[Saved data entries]
====
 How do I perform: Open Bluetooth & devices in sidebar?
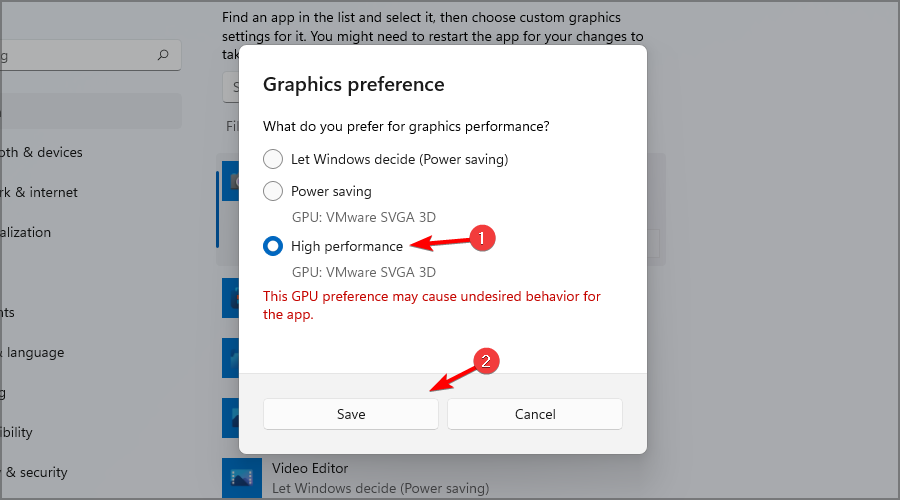pyautogui.click(x=41, y=152)
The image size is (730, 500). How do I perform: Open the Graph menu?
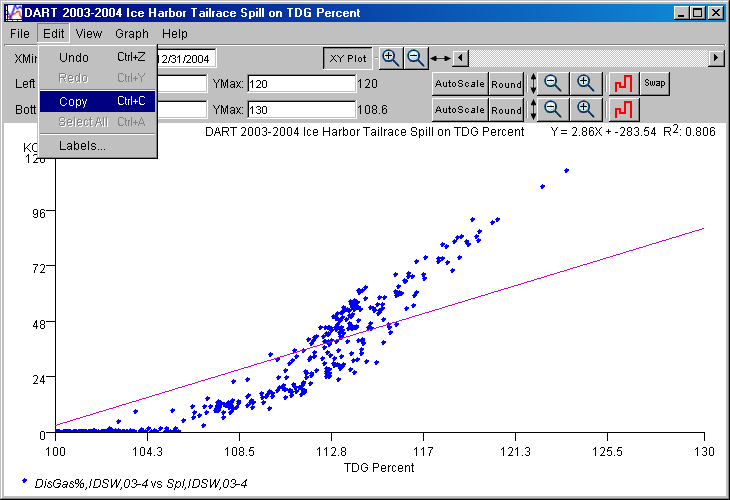(132, 34)
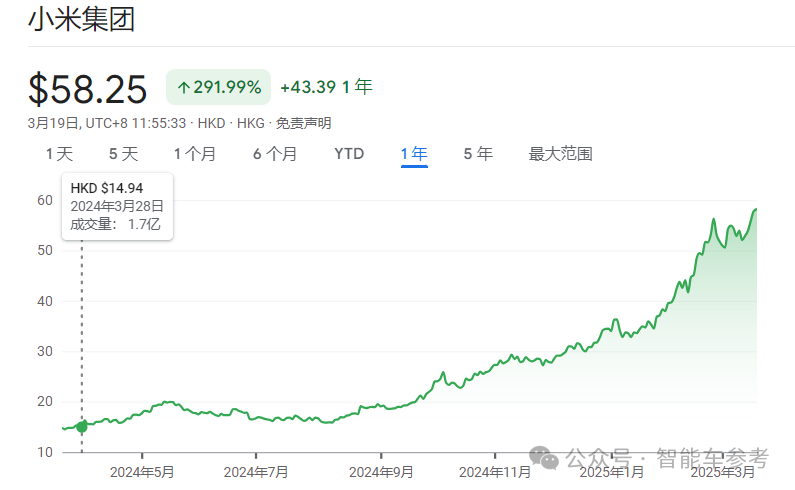Click the green data point marker on the chart

tap(82, 426)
====
**EXERCISE PROMPT:** Output every entry exactly. Pictures stay out.

**RESPONSE FOR THIS EXERCISE:**
 How do I perform: Open Bluetooth & devices in sidebar?
pyautogui.click(x=41, y=152)
The image size is (730, 500). How do I perform: Open the Graph menu?
(132, 34)
Click the green data point marker on the chart

tap(82, 426)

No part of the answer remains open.